Each custom protocol surface that ships into the agent ecosystem creates the same costs the OAuth ecosystem has spent fifteen years learning to avoid: a new validation path, a new error catalog, a new revocation surface, a new metadata vocabulary, and a new fork of integrator effort. Some temporary product glue is inevitable while the standards work matures. The risk is letting temporary glue become permanent protocol. Resource services that today need to implement OAuth metadata, dynamic client registration, JWT-bearer grants, SETs, and revocation should not also need to implement a parallel agent_auth vocabulary that does the same things by different names.

The pattern auth.md describes is real and important. One-click setup for agents acting on behalf of users against third-party services is going to be a defining shape of authorization over the next several years. The way to get there is not a parallel grant surface. It is to put the agent provider in the IdP Authorization Server role that ID-JAG already defines, discover the service through RFC 9728 and RFC 8414, establish or bind the OAuth client through existing client-registration machinery, and issue delegated access through the standard token endpoint. Then deliver events through SSF and CAEP, drive lifecycle through OPC on the same trust relationship, and profile the runtime onboarding step explicitly.

auth.md should become the agent-readable ceremony document. PRM and AS metadata should remain authoritative for endpoints. The Agent Onboarding Profile should define the ceremony. ID-JAG should carry the identity assertion. CIMD, DCR, federation, or client binding should establish the client. The token endpoint should issue delegated access. SSF, CAEP, RFC 7009, and OPC should handle events, revocation, and lifecycle.

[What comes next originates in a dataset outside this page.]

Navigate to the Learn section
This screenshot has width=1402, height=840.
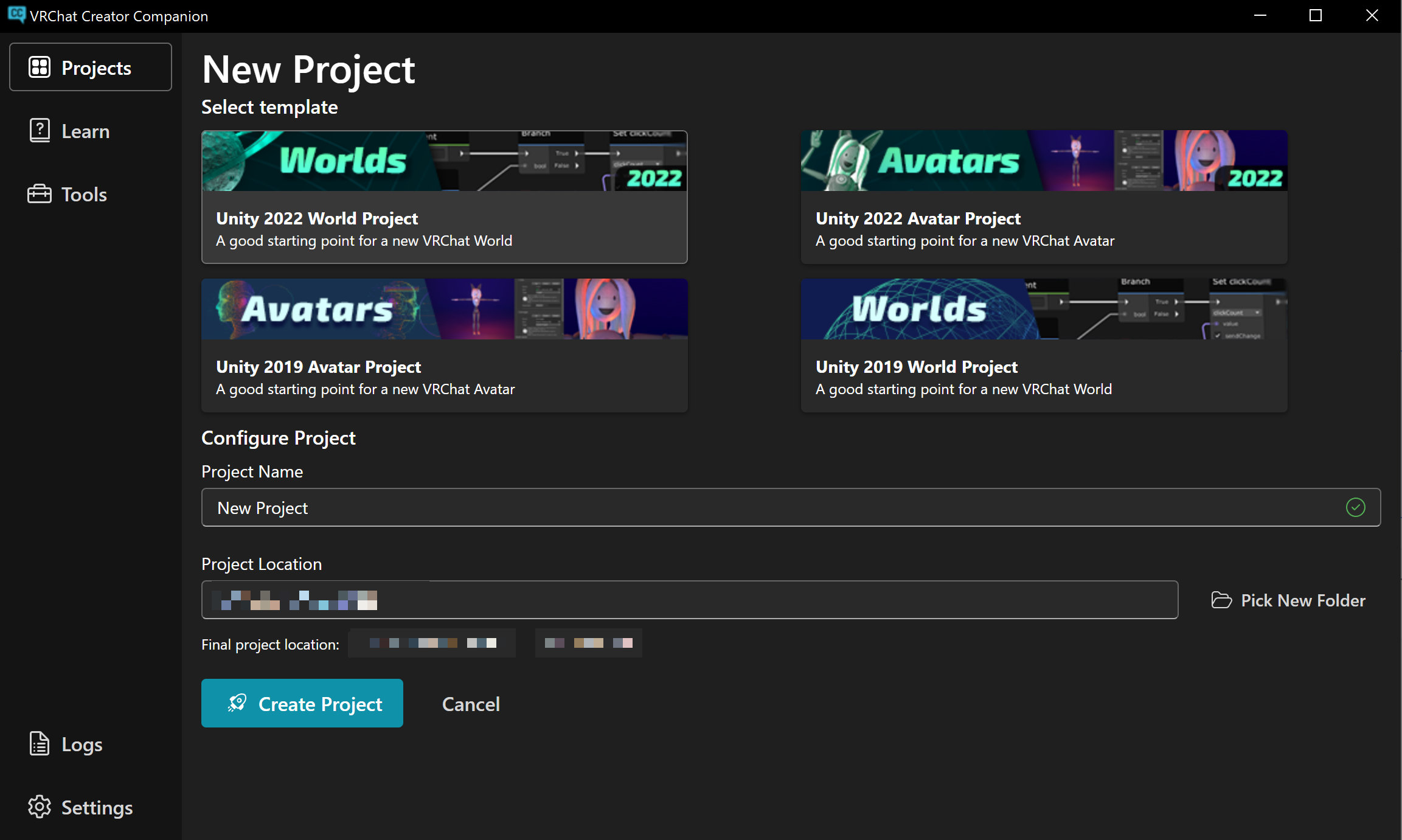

The next step should be a profile draft for one-click agent onboarding, with auth.md, MCP authorization, ID-JAG, client-establishment mechanisms, OpenID Federation, SSF/CAEP, and OPC treated as inputs. The work is concrete: define the metadata fields, state machine, trust model, client-binding rules, consent record, audit events, and conformance tests that make one-click agent setup interoperable instead of bespoke. It should also be honest about sequencing: some of the inputs are drafts, one trust-discovery dependency is still missing, and early deployments will need transition behavior.

Write the Agent Onboarding Profile. Keep auth.md as the document. Keep OAuth as the protocol. Use the bridge, but keep shortening it.